I agree a lot with the first part, the only time I actually feel productive with...

igravious · 2025-11-13T13:46:56 1763041616

> You can prompt for that though, include something like "Include all the sources you came across, and explain why you think it was irrelevant" and unsurprisingly, it'll include those. I've also added a "verify_claim" tool which it is instructed to use for any claims before sharing a final response, checks things inside a brand new context, one call per claim. So far it works great for me with GPT-OSS-120b as a local agent, with access to search tools.

Feel like this should be built in?

Explain your setup in more detail please?

embedding-shape · 2025-11-13T14:20:11 1763043611

> Feel like this should be built in?

Not everyone uses LLMs the same way, which is made extra clear because of the announcement this submission is about. I don't want conversational LLMs, but seems that perspective isn't shared by absolutely everyone, and that makes sense, it's a subjective thing how you like to be talked/written to.
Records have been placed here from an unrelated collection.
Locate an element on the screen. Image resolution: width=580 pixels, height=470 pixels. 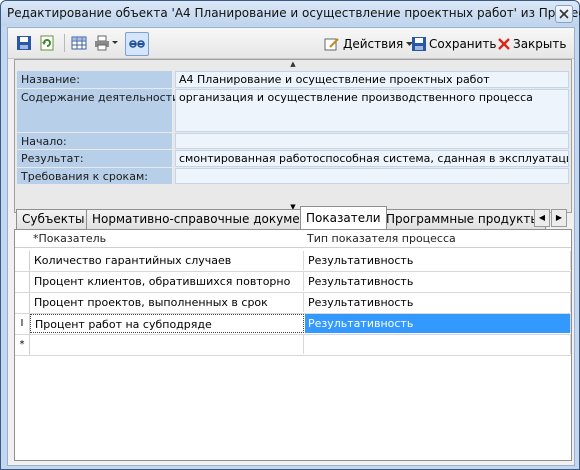
column-header-type: Тип показателя процесса is located at coordinates (382, 238).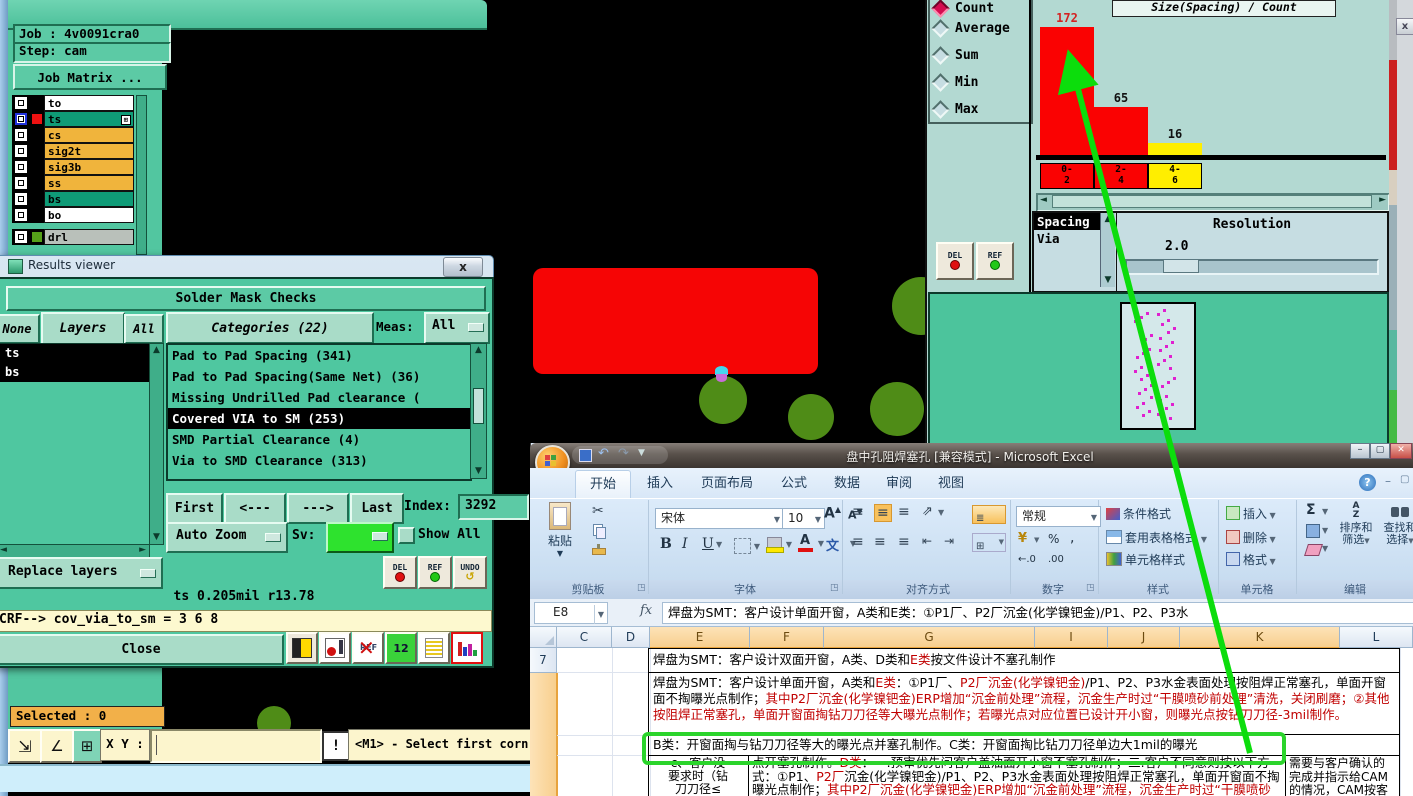  What do you see at coordinates (544, 734) in the screenshot?
I see `row-header-selected` at bounding box center [544, 734].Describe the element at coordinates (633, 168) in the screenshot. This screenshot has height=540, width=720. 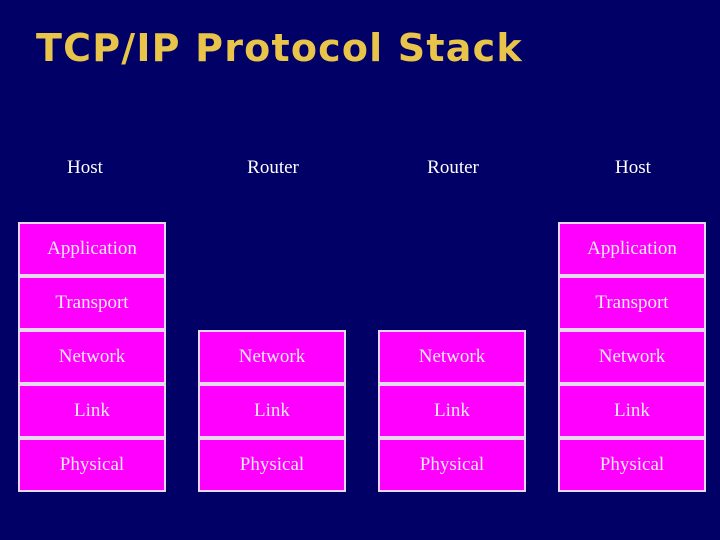
I see `column-header-4: Host` at that location.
> Explain your setup in more detail please?

I don't know what else to tell you that I haven't said already :P Not trying to be obtuse, just don't know what sort of details you're looking for. I guess in more specific terms; I'm using llama.cpp(/llama-server) as the "runner", and then I have a Rust program that acts as the CLI for my "queries", and it makes HTTP requests to llama-server. The requests to llama-server includes "tools", where one of those is a "web_search" tool hooked up to a local YaCy instance, another is "verify_claim" which basically restarts a new separate conversation inside the same process, with access to a subset of the tools. Is that helpful at all?

AJ007 · 2025-11-13T15:48:30 1763048910

"one call per claim" I wonder how long it takes for it to be common knowledge how important this is. Starting to think never. Great idea by the way, I should try this.

embedding-shape · 2025-11-13T15:55:54 1763049354

I've been trying to figure out ways of highlighting why it's important and how it actually works, maybe some heatmap of the attention of previous tokens, so people can see visually how messed up things become once even two concepts at the same time are mixed.